Currie also described the broader intentions of the project. “The goal and the purpose of the program is really for the fellows, who have been selected through a very rigid process, to participate in this process … looking at the American higher education model and how it functions as a system at the national level, at the state level and here at the institutional level, all of the operational aspects,” she said.
“They will be talking to everyone from a broad spectrum, in terms of breadth as well as depth. It’s really a complete 360, if you will, of UCCS,” Currie said. “Not only that, they will also study the community and they will look at different kinds of systems in addition to UCCS – anther university within the CU system as well as looking at maybe a small, private college and, of course, from me, a community college.”
The five fellows – Qu Lixin, deputy principal of Wuxi City College of Vocational Technology, Shen Sulin, vice president of Wuxi Institute of Commerce, Jin-hong Liu,vice president of Nantong Vocational College, Zhang Qingtang,vice president of Jiangyin Polytechnic College and Zhuang Guozhen, vice president of Changzhou Institute of Mechatronic Technology – all addressed the group at the podium.

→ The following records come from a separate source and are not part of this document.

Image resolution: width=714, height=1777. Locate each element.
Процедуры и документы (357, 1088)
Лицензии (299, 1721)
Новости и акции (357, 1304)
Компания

The presidents thanked the chancellor and the campus for their hospitality. Several commented on the cold weather in Colorado Springs in contrast to their home province.
Guozhen said, “We have been here just for three days … The first day cold, the second day windy and the third day snowy. But we [had] comfortable accommodation and convent transportation [and] the integrity and friendliness and hospitality of the people we met at UCCS. I’m very glad to meet you.”
He displayed an ID card he had been given, and said, “Because I am a [member] of UCCS, I am proud of any and every achievement made by UCCS in the future.”
Brian Burnett, vice chancellor for Administration and Finance, David Moon, the provost and professor of political science, Homer Wesley, vice chancellor for Student Success, and Martin Wood, vice chancellor for University Advancement, all presented gifts to the fellows.
Burnett had gifts to warm the negative temperatures, and Moon gave gifts for when the sunshine returned later in the week. The chancellor presented official seals of the university.
The five fellows presented Chancellor Shockley-Zalabak with a necklace and a carved wooden sculpture.